Prince William personally settled phone hacking claim, court heard

  • By Dominic Cassiani & Emma Harrison
  • Home and Law Correspondent

Prince William was paid a “huge sum” by the owners of The Sun newspaper to settle historic phone hacking claims, court documents say.

The payment was made in 2020 in documents from Prince Harry’s lawyers as part of legal action against Newsgroup newspapers in the High Court.

The Duke of Sussex is suing the publisher for illegal data collection.

But NGN says time has run out for him to bring a claim.

The documents did not disclose the amount Prince William paid and did not detail what it involved. A spokesman for the Prince of Wales said he would not comment on ongoing legal proceedings.

‘Confidential Treaty’

According to Prince Harry’s witness statement, newspaper owners struck a “secret deal” with officials at Buckingham Palace to defer legal claims from members of the royal family.

That alleged deal, the details of which were not disclosed in court, delayed Prince Harry from bringing his own suit, his lawyers say.

Prince says he first learned about the deal in 2012.

At the time, he learned that civil servants were launching legal action for phone hacking — and he believed he and his brother were being personally targeted.

When the brothers consulted the authorities or the royal family’s top lawyer, they were told they could not launch their own legal action, he says.

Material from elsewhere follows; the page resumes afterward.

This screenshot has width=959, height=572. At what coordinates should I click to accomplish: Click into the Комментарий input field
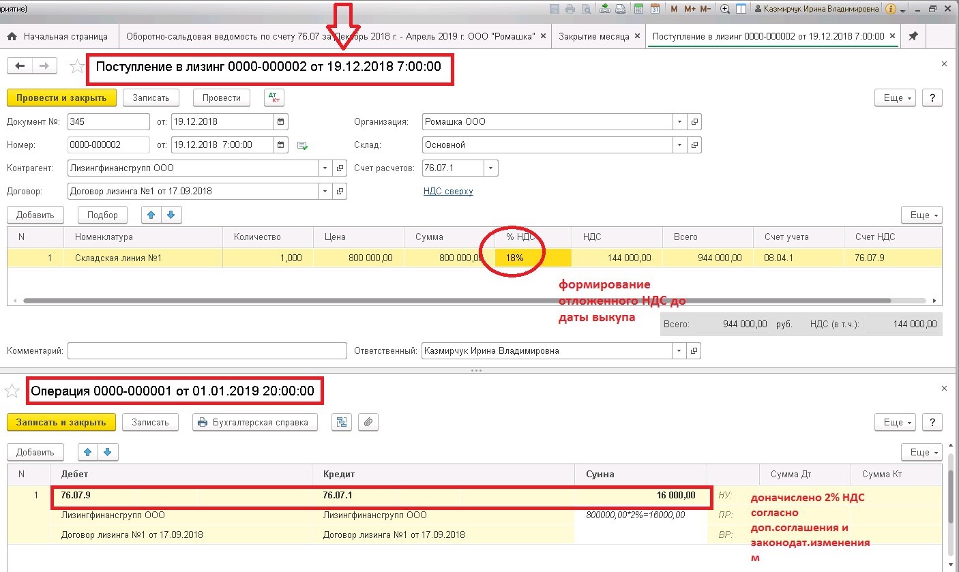(x=207, y=350)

“A confidential agreement has been reached between the company and senior executives at News Group Newspapers against which members of the royal family will bring phone hacking claims. [all other cases] and at that stage the claims will be accepted or settled with apology,” the statement said.

“This is to avoid a situation where a member of the royal family has to sit in the witness box and recount the specific details of intercepted private and highly sensitive voicemails.”

Prince Harry has said the Lords are “incredibly nervous” about the damaging re-exposure of a private phone call between his father and Queen Consort Camilla that was intercepted and released while King Charles was married to Diana.

“This agreement, including NGN’s promises of late settlement, was a major factor in why I did not bring any claims at the time,” Prince Harry said.

NGN denies that there is any contract.

The case is one of three major lawsuits by the Duke of Sussex against tabloid newspapers, alleging illegal information gathering. Other cases concern the Daily Mirror and Daily Mail groups.

He alleged that evidence revealed from criminal investigations into phone hacking at the now-defunct News of the World proved he was consistently targeted by its sister title, the Sun.

Its journalists and private investigators working for them have accused Prince Harry of receiving private and confidential information from the age of 11 or 12 – including details about his private life and movements.

The Sun’s owners say the Duke of Sussex’s claim for damages should be struck out because he has run out of time – and have applied to end Prince Harry’s case.

If they succeed in the application, they could block a similar high-profile damage claim by actor Hugh Grant.

Mr Grant’s lawyers are also opposing the newspaper’s attempt to wrap up the case in a three-day trial this week.